Bench disposed of a writ petition filed in 2013 seeking a judicial declaration that divorce decrees passed by ecclesiastical tribunals ( Christian courts) are valid and binding.
The petition had challenged why courts prosecute Roman Catholics under Section 494 of the Indian Penal Code for the alleged offence of bigamy without considering the Canon law.
The Supreme Court referred to its 1996 judgment in the case of Molly Joseph versus George Sebastian upholding the binding nature of the Indian Divorce Act of 1869, which governs divorce among Christians.

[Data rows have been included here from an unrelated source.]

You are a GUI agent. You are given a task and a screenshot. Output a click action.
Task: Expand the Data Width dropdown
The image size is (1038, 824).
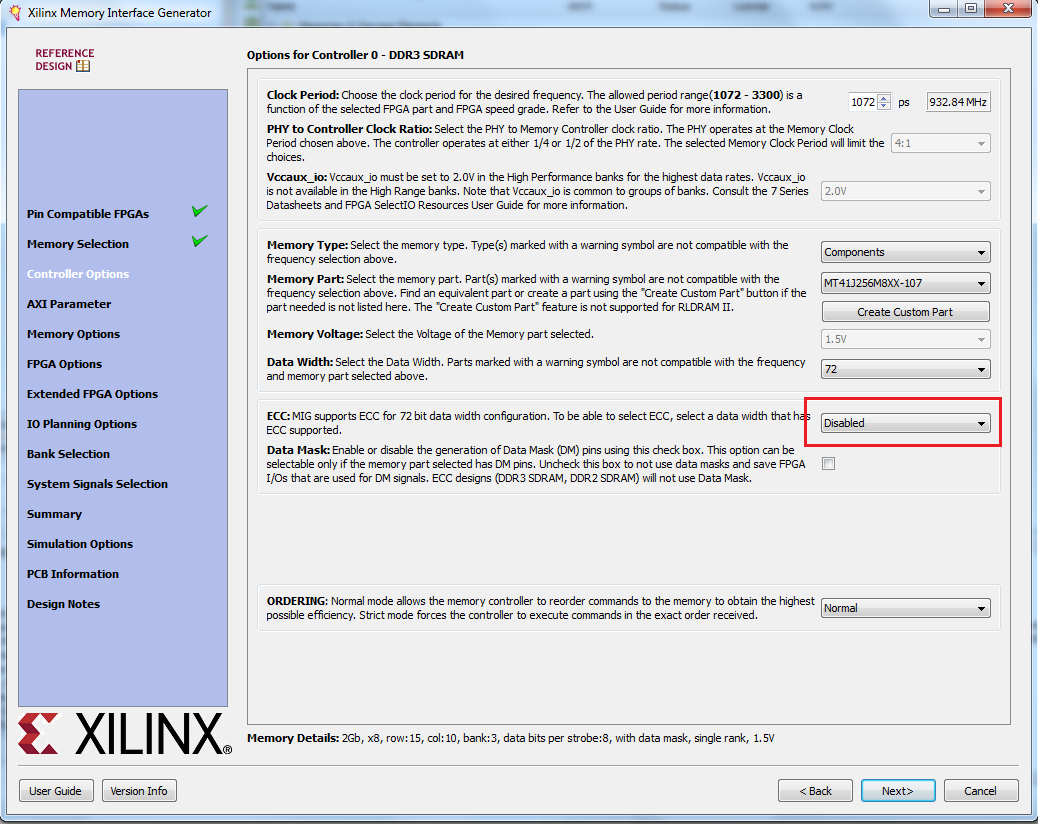coord(905,369)
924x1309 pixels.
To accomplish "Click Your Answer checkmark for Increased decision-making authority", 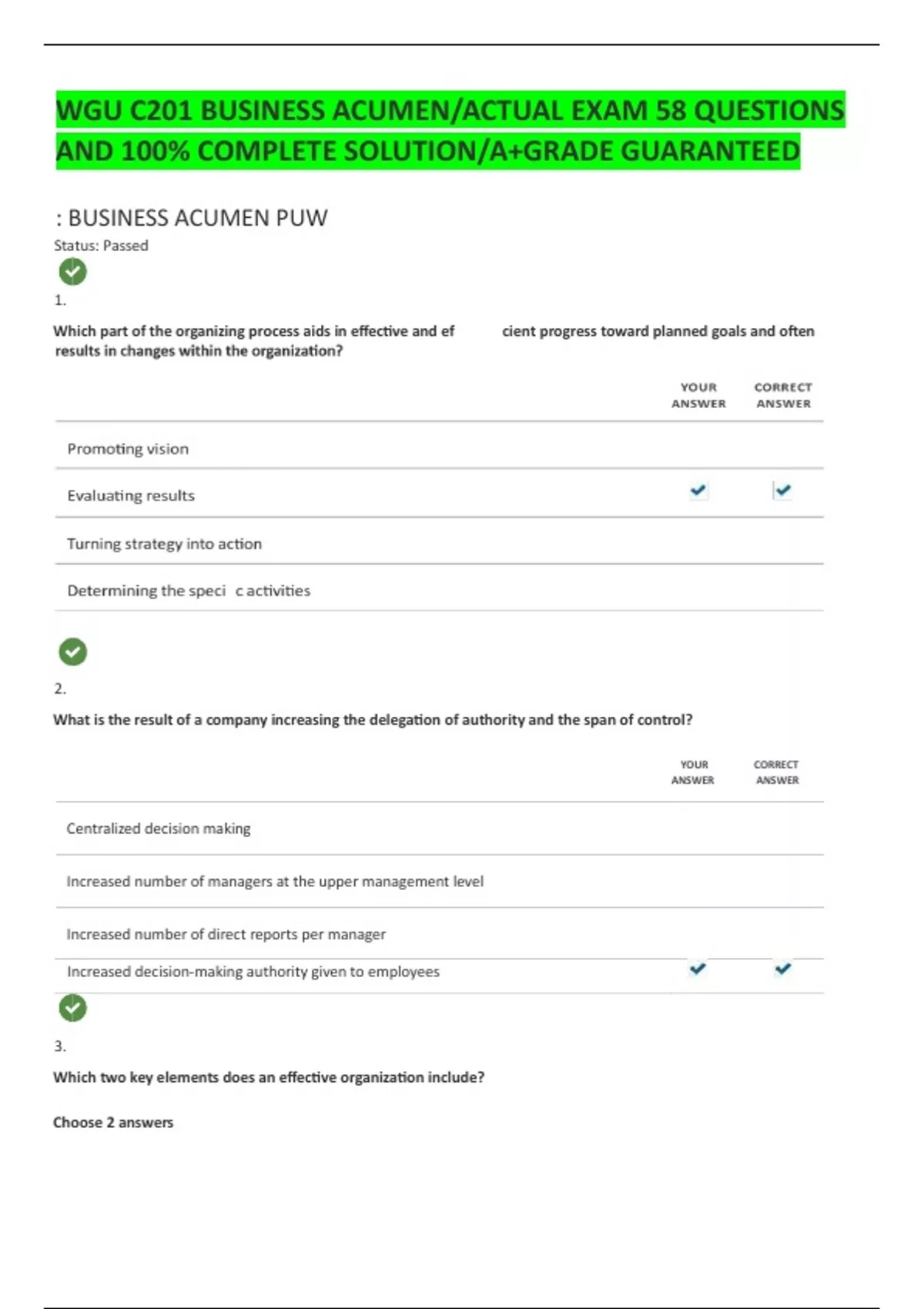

In Molly’s case, the court said the implication of the Canon law is confined to either theological or ecclesiastical, but has no legal impact on the divorce or annulment of marriage between two persons professing the Christian religion.
Triple talaq argument
In his petition, Pais, a former president of the Catholic Association of Dakshina Kannada in Karnataka, had argued that when courts can recognise dissolution by triple talaq under the Mohammedan personal law, they should also recognise the Canon law as the personal law of Indian Catholics.
The court is presently hearing a row of petitions, including a suo motu one, on the question whether practices of Islamic personal law like triple talaq and polygamy discriminate against Muslim women.
Canon law is the body of laws and regulations made by ecclesiastical authority (Church leadership), for the government of a Christian organization or church and its members.
Marriage, dissolution according to Canon law
The Canon law enjoins that Catholics are required to marry in a Catholic church and equally enjoins that they seek nullity in the canonical court (ecclesiastical court/ tribunal) also under the Code of Canon Law. Otherwise, the marriage and the dissolution will not be recognised by the Catholic Church.